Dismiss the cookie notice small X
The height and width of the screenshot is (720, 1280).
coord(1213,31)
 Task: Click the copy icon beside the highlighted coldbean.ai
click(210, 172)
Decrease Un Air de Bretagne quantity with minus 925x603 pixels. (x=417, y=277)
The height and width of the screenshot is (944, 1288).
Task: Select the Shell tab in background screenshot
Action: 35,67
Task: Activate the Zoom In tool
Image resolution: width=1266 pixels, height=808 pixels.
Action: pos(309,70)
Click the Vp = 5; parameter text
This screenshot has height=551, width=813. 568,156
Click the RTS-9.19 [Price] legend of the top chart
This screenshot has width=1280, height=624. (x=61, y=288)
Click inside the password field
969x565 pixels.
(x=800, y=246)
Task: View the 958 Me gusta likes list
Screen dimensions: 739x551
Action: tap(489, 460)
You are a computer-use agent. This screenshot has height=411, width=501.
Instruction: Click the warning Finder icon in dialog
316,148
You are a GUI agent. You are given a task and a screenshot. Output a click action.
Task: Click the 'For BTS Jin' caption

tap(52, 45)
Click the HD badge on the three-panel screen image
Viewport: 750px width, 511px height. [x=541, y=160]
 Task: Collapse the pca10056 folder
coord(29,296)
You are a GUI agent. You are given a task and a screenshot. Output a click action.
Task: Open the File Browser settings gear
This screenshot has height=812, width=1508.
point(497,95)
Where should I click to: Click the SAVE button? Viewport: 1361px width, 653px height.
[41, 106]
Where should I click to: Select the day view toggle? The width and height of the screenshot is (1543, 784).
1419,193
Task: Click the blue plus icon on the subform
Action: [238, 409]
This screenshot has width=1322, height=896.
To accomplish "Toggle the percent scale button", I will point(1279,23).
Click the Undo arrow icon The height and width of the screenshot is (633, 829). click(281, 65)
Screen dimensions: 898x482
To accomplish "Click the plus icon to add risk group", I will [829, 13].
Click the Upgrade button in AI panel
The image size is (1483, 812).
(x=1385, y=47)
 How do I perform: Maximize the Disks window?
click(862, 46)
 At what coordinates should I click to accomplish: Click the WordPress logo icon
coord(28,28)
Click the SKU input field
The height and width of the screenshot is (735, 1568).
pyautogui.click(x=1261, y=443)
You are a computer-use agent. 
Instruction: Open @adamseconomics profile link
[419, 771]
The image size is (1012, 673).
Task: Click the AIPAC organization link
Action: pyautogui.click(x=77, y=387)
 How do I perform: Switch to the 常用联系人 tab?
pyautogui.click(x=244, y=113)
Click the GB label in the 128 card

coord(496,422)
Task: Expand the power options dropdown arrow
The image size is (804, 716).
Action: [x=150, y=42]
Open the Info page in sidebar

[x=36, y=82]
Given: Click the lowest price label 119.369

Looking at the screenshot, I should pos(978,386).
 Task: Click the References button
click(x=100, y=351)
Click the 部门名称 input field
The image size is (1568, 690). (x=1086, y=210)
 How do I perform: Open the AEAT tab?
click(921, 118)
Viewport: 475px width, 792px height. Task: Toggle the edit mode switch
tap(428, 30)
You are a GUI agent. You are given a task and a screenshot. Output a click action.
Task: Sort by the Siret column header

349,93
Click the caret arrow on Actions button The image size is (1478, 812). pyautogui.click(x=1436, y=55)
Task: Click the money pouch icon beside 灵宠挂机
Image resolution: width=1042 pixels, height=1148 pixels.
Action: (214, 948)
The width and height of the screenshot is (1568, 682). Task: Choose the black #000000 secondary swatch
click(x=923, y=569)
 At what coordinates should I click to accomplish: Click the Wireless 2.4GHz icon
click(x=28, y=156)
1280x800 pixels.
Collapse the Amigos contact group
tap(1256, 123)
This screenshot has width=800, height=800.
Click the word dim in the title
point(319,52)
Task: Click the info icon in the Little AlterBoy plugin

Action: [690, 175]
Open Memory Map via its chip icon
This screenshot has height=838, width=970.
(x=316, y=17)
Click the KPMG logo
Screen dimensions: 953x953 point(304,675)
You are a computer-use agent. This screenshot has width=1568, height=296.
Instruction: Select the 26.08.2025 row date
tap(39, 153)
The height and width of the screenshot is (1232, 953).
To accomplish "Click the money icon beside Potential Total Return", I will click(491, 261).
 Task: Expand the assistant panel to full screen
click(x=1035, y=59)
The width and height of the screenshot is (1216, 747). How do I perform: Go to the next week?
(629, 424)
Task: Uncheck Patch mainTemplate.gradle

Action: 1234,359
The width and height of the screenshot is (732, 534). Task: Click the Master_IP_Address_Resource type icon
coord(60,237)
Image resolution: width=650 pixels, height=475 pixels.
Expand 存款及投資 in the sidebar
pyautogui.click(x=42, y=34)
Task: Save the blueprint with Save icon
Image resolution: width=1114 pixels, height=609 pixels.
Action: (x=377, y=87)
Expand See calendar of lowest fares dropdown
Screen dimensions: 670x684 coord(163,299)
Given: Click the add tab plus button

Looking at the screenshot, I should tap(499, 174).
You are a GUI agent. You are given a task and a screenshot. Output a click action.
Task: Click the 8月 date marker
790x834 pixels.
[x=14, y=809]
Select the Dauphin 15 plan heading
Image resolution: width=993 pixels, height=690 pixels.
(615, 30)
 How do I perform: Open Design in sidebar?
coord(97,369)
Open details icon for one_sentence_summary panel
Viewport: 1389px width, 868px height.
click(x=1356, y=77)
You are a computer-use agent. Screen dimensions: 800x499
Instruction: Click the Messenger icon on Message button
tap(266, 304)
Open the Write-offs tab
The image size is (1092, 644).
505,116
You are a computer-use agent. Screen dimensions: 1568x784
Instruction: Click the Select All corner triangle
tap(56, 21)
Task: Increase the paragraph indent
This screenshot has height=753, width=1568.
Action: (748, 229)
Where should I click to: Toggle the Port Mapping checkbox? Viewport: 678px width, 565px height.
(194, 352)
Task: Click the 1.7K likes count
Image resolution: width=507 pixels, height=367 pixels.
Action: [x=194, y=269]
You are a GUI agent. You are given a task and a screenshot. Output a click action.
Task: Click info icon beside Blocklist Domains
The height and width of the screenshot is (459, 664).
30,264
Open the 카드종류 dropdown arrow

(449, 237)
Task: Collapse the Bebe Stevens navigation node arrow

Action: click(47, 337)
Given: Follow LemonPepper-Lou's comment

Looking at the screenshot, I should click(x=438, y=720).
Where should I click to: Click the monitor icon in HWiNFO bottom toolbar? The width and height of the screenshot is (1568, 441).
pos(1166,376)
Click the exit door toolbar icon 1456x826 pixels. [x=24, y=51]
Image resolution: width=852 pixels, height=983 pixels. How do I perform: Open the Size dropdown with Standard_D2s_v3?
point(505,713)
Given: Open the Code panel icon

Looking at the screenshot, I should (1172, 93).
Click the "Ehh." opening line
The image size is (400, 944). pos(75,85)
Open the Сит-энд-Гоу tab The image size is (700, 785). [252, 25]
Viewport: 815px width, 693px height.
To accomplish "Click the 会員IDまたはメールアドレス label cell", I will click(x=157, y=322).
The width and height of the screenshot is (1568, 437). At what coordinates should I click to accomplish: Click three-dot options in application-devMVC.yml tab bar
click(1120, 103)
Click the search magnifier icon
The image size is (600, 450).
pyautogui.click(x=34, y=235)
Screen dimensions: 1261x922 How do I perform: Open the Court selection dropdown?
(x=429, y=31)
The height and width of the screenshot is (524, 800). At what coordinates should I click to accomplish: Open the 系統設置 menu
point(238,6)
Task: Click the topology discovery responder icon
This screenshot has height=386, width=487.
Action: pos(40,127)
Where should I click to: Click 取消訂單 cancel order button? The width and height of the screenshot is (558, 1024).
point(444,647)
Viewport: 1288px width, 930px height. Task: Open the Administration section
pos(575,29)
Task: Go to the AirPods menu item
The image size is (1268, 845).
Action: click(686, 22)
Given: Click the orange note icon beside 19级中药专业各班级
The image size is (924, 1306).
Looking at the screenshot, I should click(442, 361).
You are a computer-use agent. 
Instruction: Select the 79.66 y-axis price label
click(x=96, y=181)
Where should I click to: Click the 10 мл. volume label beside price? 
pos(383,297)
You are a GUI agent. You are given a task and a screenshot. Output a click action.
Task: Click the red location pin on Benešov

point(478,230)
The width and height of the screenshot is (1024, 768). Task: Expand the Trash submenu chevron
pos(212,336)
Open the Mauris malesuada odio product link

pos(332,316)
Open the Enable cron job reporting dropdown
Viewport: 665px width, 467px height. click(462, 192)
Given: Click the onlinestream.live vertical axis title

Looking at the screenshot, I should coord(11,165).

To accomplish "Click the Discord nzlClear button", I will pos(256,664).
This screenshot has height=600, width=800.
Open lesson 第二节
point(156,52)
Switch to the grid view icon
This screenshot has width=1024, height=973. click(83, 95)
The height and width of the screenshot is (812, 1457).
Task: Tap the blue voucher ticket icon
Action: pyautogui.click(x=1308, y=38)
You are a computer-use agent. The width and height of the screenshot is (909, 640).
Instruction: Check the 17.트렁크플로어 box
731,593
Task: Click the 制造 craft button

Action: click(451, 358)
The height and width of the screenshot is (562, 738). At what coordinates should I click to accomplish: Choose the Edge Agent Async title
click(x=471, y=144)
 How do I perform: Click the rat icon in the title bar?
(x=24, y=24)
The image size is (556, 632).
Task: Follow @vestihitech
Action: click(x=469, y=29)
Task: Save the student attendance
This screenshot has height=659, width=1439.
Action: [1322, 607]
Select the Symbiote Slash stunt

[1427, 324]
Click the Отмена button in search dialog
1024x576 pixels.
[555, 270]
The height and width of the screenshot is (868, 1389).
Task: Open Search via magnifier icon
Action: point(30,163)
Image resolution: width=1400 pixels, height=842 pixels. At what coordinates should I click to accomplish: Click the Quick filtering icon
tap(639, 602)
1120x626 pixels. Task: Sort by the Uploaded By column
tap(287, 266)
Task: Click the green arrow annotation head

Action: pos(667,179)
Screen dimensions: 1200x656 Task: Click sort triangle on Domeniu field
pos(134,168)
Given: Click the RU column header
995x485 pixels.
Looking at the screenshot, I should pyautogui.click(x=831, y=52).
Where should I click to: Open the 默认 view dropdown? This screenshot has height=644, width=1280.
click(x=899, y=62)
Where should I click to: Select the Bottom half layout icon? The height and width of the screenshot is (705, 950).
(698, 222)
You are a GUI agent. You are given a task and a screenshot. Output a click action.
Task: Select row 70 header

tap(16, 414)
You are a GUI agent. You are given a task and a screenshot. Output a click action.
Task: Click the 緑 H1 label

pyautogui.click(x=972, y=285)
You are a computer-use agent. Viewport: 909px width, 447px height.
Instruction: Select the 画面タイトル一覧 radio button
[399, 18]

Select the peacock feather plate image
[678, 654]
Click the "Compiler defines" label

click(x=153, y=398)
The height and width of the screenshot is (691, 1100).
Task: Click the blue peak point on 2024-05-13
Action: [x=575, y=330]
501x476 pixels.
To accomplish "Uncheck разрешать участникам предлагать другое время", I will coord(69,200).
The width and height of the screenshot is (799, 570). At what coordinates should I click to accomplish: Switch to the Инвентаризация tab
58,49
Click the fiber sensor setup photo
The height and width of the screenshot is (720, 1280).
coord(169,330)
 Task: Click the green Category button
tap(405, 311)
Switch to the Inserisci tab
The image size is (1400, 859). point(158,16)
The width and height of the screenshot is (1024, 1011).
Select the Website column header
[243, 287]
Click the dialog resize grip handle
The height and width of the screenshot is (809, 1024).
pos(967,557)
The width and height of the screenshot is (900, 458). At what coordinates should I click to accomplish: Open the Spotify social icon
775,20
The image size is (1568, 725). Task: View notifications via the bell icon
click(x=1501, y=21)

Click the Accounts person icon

· · · ·

- EXERCISE DETAILS
From the records above, count how many lines hold the string "computer", then give only that number.

- SOLUTION TO THE PROBLEM
8